The dismissal of a long-term employee who is entitled to common law reasonable notice can result in significant liability for an employer. As the determination of the appropriate notice period is contextual, it can be difficult for an employer to accurately assess their potential liability. Typically, an employer can be confident that the employee’s notice entitlement will be “capped” at 24 months. However, employers should be aware that courts can award more than 24 months in extraordinary circumstances.
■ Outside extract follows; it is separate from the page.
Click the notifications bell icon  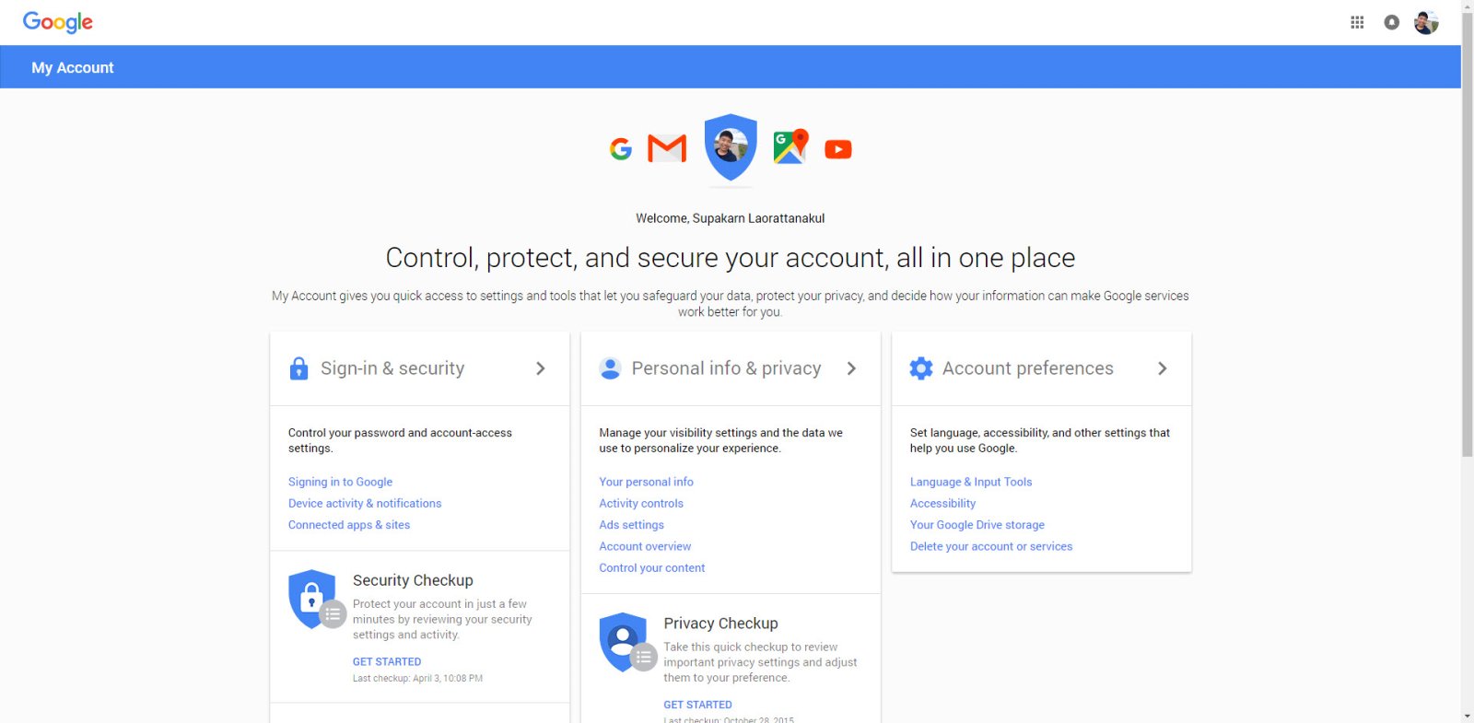[1391, 22]
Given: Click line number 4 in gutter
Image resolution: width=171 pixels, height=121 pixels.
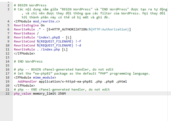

Markoulakis v SNC-Lavalin Inc., 2015 ONSC 1081, is a recent case in which the Court found that there were extraordinary circumstances to go beyond 24 months’ notice. In that case, the former employee (a Senior Civil Engineer) had been employed for nearly 41 years and was 65 years old at the time of termination. He took the position that he was entitled to 30 months of notice, but the employer argued that 34 weeks (the amount it had already paid the plaintiff) was sufficient.
The Court found that, based on the circumstances of the case, the former employee was entitled to 27 months of notice. The Court stated that “[t]he fact that the Plaintiff is over 65, has more than 40 years of service with the Defendant, his only employer, is in my view, exceptional.” (para 37)
This case confirms that, if an employer dismisses a long-term, older employee (particularly if they are over 60), the employer should be prepared for the risk that a court could award more than 24 months of notice.